The US chipmaker this week reported second-quarter revenue of $5.35bn, down 18% year-on-year, but it is expecting to bounce back with a stronger finish to the year as its new devices come to the market. Net income was $27m, compared with $447m a year ago.
Slow enterprise spending blamed for AMD’s revenue decline
AMD’s quarterly results, released late on Tuesday, show that revenue from its data centre business unit fell 11%, to $1.3bn. “Enterprise demand was soft and cloud inventory levels were elevated at some customers,” the company said. Its client segment, which covers desktop PCs, experienced a revenue slump of 54%, coming in at $998m, while the company’s gaming business suffered a relatively modest 2% drop in income.
But the company said in an update it is expecting a strong end to the year as it expands its range of AI chips. In June, it revealed its new flagship GPU for AI workloads, the AMD MI300X, which is designed to take on the GPUs sold by Nvidia, which have powered the AI revolution and helped Jensen Huang’s company reap record revenues.
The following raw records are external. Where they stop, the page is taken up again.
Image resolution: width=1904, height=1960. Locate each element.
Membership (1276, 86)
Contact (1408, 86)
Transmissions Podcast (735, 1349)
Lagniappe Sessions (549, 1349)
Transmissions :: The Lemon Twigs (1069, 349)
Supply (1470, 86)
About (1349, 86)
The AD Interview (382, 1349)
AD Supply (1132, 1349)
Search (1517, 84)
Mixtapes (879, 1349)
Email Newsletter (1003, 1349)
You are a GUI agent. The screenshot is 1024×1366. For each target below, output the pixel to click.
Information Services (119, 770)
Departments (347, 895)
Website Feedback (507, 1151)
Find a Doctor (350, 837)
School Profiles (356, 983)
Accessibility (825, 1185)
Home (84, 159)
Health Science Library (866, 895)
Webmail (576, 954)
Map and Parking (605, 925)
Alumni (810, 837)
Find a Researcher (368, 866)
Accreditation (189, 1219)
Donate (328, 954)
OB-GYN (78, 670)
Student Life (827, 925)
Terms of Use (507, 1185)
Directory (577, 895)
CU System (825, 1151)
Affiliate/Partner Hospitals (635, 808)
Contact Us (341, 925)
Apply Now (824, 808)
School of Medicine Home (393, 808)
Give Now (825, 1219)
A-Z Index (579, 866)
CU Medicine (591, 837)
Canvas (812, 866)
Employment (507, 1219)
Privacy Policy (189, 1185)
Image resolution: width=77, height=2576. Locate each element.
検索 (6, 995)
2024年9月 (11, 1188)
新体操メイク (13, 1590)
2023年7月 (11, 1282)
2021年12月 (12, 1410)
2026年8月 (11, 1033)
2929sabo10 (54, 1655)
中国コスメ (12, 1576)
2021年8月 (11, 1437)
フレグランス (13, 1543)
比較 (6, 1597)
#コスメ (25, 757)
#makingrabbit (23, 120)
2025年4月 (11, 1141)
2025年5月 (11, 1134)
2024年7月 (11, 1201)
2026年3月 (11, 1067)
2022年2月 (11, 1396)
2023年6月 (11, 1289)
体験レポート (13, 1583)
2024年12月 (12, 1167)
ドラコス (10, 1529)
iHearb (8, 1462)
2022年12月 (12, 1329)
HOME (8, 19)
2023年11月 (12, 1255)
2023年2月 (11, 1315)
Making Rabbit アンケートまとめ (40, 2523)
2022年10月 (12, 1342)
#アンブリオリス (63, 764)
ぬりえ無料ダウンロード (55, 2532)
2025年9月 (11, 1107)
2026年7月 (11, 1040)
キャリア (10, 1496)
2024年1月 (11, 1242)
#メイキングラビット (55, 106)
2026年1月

The MI300X features 192GB of HBM3 memory, more than double that of Nvidia’s H100 – the company’s newest AI accelerator (Nvidia does offer an option to link up two H100s, which offers an aggregate 188GB). The size of the GPU’s memory means customers can run an entire large language AI model on a single chip, AMD claims.
CEO Lisa Su told investors that market interest in the MI300 series chips is “very high”. She said the company would work with more “top-tier cloud providers, large enterprises and numerous leading AI companies” in the upcoming quarter.
“Our AI engagements increased by more than seven times in the quarter as multiple customers initiated or expanded programmes supporting future deployments of Instinct accelerators at scale,” Su said. “We made strong progress meeting key hardware and software milestones to address the growing customer pull for our data centre AI solutions and are on track to launch and ramp production of MI300 accelerators in the fourth quarter.”
Though AMD launched the MI300X without a key customer announcement, Amazon’s AWS, the public cloud market leader, was reported at the time to be interested in using the devices in its data centres.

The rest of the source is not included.